The participants of the seminar, which was presided over by the Deputy Speaker of the National Assembly, Mr Lechesa tsenoli, and the Deputy Chairperson of the National Council of Provinces, Ms Sylvia Lucas, included the Deputy Minister of Social Development, Mr Hendrietta Bogopane-Zulu, and representatives from the South African National AIDS Council (Sanac) Men’s Sector, as well as non-profit men’s organisation, Takuwani Riime
In his opening address, Mr Tsenoli told men and women that the aim of the seminar was to raise awareness, identify gaps, recognise the harm of patriarchy, identify opportunity for action, and invite additional actors in the fight against gender-based violence.
Mr Tsenoli said the period ahead, the December holidays, expose women and children to the violence of alcohol and drugs. The rampant commercialisation of these holidays creates huge pressure on families, often leading to tragic consequences. We are challenged to provide creative alternatives to alcohol and drug-based recreation,” said Mr Tsenoli.
He added that the work of the Men’s Sector – Stakeholder Engagement would feed well into the usual “16 Days of No Violence Against Women and Children” (25 November to 10 December).
The NCOP Deputy Chairperson, Ms Sylvia Lucas, said the state or government alone, or one organisation, cannot eradicate or stop the scourge of gender-based violence, and emphasised that “it requires all forces of society”.
“We must actively forge a front of a broad range of women’s formations and organisations at the forefront of the struggle against patriarchy and gender-based violence. It means we must build effective, integrated planning and response systems for gender-based violence.

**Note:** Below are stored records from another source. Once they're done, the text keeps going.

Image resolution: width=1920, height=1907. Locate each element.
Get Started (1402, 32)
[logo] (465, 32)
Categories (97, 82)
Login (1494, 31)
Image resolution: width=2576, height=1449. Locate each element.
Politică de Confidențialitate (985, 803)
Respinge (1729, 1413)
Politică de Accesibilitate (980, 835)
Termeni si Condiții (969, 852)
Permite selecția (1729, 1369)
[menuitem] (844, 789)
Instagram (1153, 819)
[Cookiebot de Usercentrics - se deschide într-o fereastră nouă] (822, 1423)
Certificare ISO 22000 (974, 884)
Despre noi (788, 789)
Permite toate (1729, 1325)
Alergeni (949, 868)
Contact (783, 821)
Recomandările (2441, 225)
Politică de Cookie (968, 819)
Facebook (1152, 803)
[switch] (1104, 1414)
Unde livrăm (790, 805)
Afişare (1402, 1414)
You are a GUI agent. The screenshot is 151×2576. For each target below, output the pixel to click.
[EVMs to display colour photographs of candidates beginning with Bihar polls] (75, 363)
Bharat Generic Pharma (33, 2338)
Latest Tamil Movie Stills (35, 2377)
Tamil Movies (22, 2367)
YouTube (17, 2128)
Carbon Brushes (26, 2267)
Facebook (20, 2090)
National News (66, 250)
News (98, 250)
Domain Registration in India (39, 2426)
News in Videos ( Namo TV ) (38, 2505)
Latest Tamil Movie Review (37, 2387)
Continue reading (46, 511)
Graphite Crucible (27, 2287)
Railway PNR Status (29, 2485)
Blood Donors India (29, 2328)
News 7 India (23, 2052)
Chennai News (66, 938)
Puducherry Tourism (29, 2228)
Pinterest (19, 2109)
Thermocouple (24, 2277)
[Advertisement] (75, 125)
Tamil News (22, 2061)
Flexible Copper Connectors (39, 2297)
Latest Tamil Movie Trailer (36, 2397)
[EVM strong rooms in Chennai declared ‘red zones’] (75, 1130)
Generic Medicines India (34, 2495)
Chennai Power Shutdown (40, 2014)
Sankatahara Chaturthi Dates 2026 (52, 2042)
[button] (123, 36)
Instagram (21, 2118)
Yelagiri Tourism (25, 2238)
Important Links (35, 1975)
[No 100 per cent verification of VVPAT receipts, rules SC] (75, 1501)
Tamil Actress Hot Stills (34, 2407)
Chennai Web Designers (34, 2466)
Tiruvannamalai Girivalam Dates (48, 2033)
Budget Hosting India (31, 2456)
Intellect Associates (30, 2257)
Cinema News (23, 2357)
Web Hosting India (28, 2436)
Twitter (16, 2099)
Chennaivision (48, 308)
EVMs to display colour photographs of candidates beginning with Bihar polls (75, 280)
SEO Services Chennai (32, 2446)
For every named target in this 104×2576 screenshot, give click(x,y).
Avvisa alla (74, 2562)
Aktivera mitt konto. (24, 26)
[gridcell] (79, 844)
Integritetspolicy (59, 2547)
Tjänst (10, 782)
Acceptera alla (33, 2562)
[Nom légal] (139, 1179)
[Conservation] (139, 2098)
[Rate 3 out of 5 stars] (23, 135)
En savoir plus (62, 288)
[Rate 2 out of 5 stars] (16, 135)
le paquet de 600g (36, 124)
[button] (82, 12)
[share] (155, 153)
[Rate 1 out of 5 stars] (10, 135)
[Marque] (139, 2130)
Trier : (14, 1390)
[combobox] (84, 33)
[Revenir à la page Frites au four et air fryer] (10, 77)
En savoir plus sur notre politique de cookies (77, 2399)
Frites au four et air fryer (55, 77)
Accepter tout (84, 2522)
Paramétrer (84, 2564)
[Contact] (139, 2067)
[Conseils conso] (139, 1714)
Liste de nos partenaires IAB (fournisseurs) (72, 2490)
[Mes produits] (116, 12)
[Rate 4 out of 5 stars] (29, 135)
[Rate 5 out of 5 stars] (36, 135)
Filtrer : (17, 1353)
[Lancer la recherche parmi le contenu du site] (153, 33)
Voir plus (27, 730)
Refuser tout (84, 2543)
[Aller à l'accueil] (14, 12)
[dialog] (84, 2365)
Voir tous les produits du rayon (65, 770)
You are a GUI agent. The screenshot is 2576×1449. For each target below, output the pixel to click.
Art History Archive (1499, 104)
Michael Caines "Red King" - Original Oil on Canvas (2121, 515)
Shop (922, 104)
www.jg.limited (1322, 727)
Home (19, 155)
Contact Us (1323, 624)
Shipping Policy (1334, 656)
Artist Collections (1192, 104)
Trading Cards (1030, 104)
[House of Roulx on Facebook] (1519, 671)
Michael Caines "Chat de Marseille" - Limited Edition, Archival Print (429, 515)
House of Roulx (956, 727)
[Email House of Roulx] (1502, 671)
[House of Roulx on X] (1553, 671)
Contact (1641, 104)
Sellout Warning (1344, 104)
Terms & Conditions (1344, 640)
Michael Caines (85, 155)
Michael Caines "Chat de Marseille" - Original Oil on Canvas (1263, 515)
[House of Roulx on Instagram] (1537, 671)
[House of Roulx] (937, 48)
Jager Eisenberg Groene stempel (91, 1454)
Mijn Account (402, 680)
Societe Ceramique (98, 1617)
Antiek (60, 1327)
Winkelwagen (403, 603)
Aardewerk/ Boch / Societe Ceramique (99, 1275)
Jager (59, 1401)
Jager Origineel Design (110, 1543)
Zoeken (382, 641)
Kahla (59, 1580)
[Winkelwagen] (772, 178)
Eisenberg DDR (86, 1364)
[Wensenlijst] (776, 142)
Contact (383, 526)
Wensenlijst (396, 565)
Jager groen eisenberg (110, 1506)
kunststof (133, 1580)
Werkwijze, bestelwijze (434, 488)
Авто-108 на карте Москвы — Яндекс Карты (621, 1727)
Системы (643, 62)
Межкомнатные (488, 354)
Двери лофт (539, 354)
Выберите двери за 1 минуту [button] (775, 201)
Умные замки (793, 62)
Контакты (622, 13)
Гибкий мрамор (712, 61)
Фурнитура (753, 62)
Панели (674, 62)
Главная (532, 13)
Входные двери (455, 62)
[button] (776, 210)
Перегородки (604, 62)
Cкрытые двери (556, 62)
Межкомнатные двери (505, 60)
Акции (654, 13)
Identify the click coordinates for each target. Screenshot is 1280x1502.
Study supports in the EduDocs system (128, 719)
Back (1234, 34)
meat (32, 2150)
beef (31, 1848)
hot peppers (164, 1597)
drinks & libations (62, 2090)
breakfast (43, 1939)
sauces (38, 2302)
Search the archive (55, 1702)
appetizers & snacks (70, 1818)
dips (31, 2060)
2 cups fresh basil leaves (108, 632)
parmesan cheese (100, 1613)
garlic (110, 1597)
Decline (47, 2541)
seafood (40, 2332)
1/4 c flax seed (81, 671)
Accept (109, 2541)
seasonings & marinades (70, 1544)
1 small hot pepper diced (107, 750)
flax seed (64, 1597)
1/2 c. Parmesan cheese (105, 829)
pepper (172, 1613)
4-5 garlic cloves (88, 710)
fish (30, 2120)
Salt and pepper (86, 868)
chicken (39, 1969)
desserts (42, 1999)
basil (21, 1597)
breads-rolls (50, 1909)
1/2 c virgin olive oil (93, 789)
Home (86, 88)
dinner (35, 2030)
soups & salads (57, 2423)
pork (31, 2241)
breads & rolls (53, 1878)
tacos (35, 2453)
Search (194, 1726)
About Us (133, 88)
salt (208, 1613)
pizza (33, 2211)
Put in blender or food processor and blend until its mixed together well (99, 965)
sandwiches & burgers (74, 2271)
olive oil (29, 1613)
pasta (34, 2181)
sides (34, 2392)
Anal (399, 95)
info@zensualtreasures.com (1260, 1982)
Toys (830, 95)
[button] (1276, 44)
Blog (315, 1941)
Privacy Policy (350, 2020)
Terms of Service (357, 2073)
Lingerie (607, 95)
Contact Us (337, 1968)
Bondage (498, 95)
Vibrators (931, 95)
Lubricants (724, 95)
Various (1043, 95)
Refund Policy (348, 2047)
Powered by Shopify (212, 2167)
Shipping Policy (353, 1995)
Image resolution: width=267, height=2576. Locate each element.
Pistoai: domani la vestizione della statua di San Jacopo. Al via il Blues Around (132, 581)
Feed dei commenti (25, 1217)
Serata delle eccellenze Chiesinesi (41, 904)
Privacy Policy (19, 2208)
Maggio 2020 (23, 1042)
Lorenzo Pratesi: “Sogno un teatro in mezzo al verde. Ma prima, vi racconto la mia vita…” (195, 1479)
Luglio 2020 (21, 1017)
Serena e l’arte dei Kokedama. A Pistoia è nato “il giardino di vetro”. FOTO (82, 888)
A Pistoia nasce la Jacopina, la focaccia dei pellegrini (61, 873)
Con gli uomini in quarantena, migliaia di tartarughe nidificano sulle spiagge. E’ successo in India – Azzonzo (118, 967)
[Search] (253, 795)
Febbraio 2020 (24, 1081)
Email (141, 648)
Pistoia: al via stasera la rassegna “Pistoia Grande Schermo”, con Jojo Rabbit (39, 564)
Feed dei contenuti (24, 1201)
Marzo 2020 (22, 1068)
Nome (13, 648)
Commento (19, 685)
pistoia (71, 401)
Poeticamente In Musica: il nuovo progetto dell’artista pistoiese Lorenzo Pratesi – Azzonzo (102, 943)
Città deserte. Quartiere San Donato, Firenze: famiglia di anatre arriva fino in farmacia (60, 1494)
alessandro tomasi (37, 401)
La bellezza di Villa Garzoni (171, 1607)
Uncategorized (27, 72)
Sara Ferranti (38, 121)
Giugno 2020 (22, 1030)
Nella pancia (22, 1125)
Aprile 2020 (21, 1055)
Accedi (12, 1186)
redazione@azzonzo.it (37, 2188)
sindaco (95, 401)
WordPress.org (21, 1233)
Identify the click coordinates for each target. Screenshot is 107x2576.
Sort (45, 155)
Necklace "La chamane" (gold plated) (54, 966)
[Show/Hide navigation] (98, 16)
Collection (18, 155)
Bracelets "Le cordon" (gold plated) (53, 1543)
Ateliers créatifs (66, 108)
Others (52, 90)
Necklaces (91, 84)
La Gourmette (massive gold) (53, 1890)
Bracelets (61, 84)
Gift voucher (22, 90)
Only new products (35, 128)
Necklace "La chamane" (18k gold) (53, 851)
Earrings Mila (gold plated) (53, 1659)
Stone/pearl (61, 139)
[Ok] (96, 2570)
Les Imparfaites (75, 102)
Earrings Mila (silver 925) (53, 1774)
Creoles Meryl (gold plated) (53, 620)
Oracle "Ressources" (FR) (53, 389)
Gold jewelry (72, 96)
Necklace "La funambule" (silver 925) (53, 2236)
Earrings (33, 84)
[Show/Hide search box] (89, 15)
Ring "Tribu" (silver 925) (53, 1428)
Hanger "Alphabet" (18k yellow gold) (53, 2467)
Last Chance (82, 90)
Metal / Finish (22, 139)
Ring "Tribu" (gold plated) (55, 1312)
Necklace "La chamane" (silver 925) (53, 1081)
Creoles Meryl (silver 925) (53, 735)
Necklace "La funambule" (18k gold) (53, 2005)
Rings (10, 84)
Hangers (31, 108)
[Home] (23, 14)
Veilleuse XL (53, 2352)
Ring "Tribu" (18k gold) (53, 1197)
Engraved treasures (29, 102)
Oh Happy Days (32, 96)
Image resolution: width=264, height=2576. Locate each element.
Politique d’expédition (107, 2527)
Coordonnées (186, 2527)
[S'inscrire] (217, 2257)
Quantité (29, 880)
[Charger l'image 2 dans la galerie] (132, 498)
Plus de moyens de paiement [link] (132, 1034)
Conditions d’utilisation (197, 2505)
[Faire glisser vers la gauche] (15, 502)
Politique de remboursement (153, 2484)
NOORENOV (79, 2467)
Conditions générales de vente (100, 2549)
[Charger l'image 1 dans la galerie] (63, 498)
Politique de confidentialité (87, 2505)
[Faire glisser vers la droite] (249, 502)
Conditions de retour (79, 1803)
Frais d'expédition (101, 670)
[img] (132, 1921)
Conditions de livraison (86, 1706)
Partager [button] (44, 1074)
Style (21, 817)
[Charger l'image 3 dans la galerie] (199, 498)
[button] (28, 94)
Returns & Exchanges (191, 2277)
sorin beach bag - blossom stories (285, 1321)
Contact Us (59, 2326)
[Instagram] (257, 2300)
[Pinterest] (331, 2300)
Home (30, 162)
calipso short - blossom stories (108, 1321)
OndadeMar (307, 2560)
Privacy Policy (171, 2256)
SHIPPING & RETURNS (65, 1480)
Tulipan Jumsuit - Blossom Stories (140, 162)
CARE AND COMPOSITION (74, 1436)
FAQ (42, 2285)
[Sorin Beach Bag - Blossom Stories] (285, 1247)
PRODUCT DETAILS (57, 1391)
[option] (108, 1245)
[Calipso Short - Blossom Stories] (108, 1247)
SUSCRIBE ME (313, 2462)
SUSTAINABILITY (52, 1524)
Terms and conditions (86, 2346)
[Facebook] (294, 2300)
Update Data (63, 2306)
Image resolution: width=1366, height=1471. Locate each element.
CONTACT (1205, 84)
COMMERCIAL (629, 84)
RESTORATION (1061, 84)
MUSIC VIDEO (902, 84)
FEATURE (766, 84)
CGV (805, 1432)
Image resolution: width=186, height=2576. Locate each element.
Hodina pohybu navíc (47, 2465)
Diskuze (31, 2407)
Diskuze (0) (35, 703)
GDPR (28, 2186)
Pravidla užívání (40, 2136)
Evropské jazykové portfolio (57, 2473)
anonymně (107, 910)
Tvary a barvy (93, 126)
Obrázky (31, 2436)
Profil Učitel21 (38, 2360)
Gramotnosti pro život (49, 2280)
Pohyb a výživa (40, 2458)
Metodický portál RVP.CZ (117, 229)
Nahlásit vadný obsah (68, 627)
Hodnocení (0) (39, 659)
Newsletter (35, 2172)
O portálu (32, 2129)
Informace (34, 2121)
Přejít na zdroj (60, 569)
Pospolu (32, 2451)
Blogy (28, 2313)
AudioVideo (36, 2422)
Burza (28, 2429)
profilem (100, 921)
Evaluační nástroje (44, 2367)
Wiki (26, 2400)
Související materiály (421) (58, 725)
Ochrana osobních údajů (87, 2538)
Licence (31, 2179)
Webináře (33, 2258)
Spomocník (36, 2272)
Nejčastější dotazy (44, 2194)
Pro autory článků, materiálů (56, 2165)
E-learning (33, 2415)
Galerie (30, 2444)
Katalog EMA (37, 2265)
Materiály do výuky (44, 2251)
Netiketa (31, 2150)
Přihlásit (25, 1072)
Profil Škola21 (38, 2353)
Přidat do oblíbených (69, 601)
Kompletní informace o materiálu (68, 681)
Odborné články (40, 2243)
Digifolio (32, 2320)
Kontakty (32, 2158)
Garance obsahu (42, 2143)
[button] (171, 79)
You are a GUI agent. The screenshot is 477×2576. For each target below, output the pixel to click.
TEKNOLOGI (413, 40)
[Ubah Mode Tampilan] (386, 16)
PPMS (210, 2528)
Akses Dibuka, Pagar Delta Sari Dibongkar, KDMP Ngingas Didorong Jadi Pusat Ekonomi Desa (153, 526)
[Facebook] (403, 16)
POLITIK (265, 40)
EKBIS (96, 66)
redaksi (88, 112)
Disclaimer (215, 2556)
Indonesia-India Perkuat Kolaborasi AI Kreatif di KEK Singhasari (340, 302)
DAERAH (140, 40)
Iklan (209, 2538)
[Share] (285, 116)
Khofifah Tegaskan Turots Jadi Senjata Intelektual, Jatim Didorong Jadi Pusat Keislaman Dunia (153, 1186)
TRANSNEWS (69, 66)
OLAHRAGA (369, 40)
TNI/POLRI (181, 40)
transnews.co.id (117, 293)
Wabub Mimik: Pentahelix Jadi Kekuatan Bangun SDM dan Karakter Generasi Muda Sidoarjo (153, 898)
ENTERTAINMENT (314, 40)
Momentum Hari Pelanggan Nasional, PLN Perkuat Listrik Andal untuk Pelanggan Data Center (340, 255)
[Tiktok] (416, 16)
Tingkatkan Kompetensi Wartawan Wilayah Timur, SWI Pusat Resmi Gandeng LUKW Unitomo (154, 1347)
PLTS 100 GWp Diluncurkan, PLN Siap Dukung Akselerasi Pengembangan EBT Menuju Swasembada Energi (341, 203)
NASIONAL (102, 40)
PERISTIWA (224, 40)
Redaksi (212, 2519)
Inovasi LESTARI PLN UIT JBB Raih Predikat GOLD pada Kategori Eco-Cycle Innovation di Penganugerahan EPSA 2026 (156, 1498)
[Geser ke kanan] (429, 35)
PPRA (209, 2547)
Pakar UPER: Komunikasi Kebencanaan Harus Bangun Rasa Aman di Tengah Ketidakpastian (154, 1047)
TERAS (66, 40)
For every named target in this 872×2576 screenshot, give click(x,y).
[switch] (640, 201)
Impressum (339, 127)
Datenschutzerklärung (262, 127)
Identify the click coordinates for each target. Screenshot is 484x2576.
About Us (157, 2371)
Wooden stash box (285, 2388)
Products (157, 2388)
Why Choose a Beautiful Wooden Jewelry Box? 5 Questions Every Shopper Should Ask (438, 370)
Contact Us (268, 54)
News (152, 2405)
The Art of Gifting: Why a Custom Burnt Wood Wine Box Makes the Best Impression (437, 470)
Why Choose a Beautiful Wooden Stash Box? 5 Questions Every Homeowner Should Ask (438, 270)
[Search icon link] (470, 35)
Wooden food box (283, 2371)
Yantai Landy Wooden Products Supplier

“While patriarchy is a distinct system, it does not exist on its own. It thrives on the basic economic-political system under which it exists, becoming a way of life for all,” said Ms Lucas.
She also called on society to “decolonise our thinking, deconstruct the idea of patriarchy and begin to reconstruct a new way of thinking about gender equality as a norm”.
“These struggles must strengthen women so they do not see themselves simply as victims, but instead to see themselves as part of the revolutionary motive forces to transform gender relations in our country,” she said.
She said the state must strengthen the functionality of the intergovernmental system and work with civil society organisations and NGOs (non-governmental organisations) to draw from their experiences and expertise in order to deal with and arrest gender-based violence, adding that there is a “need for a multi-dimensional approach that focuses on all aspects which propel gender-based violence – and we must stop sectorial attitudes”.
Delivering a message of support at the summit, the Chairperson of Parliament’s Multi-Party Women’s Caucus, Ms Nkhensani Bilankulu, urged all men to stand up and dispel myths and practices perpetrated against women under the guise of religion and culture.
She said the Multi-Party Women’s Caucus has identified the fight against gender-based violence as a priority focus area for the sixth term of Parliament.
“As part of our activities, we will lobby and advocate for successful implementation of the Declaration of the Presidential Summit against gender-based violence and femicide,” she said.
The Secretary-General of Sanac Men’s Sector, Archbishop Mbulelo Dyasi, said: We are here today to rearrange and consolidate our efforts. We are in a crisis and this meeting will give us direction, and we want to brief the nation that as men of South Africa, we are ready to stop the violence against women and children.”